Monday, January 31, 2011

My Precocious, Precious 6 Year Old

Dear Bloggie,

I don't know what caused me to give birth to you on 5th November of 2004. I think it was the restlessness that comes with being 21 or may be it was the need to have a creative outlet while doing engineering, but whatever it was, my beautiful bloggie, you were born and since then have been my one constant love. Yes not even my shoes. (you have to take my word for it, I'm afraid)

I'm bad at commemorating milestones. I forget anniversaries and birthdays and I forgot your birthday too (sorry!). I only remembered that you'd turned 6 when I was mentioning you to somebody, when she asked me about when I'd started blogging and that was when I remembered!
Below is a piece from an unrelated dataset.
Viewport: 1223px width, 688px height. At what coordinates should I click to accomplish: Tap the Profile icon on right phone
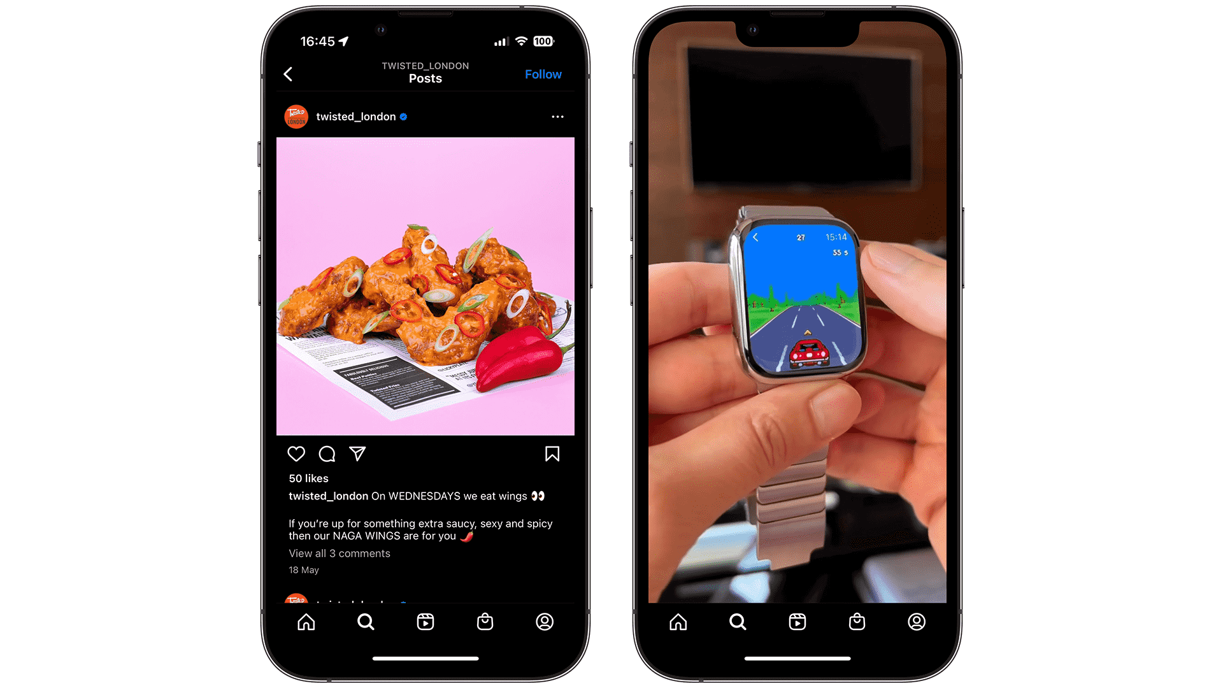click(x=917, y=622)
Dear God, has it been 6 years my love? 6 years since we started keeping a record of my life, my activities (heh!), my loves (double heh!) and my view on life? I want to say that despite the crests and troughs of life, having you as a constant keeps me moored.I can look back at the times and see how far I've come, see my evolution actually. Its wonderfully weird to see your own pattern of evolution. I think its the scientist's daughter in me that looks at various blog posts of the past and analyzes how I changed and where I changed. Pretty cool neh?

But I digress, this is about you and why you're important to me. Calling you just an outlet to my creative outpourings would be mean and belittling you. No. You see I think a lot. I've always been that kid thats been lost in thought. My head is filling up with sentences and my thoughts are flashing at the speed of light. To bring order to chaos, and partly to empty my head of these sentences, I start to write. To give them order and coherency. and thats when clarity happens. Like magic. They come together like obedient wards and align themselves into a marvelous whole. Before I know it, I have expressed an opinion and created something meaningful. Its like giving birth and thats why you need to be celebrated. You are truly my offspring.

I get to create thoughts and opinion and see them manifest themselves in you. You need to be revered because frankly, how many of us create? or even care to create? We are a world that idolizes rationale and logic. But not so much creativity. Parents don't tell their children to be poets or artists sadly. Creativity is a wondrous thing and it is ghastly that the world does not acknowledge or give rightful due to a process where you are essentially creating something from nothing. While rationale is discovery, creativity is invention. You, my dear, are magic and that's why the ode to you. You are my rebellion and my release. When I'm mired in calculation, I come to you for redemption and you let me be without judgment. My own little cocoon in this vast web.

I don't feel stymied in your presence, In fact I exult. I'm at my best, my most confident with you. My general awkwardness vanishes before you and I feel like an unencumbered conduit, pouring out emotions. You have no Idea how indebted to you I am for this. It is as much a safe haven as it is exhilaration.

I could list numerous reasons of why you are precious to me and if something were to happen to the server on which you're stored (Heaven forbid!), I would truly experience the loss of an offspring.

My favourite author/literary personality Oscar Wilde said that to love oneself was the beginning of a lifelong romance. You are indeed that.

Love,

A

2 comments:

Amrita said...

These lines require reiteration - this time from me to your blog
"You have no Idea how indebted to you I am for this. It is as much a safe haven as it is exhilaration"

Don't stop writing - you are one of the few that can fathom that sometimes blogging = sanity.

Amrita

AI said...

amen to that sistah!

btw, when are you coming to my side of the Pond?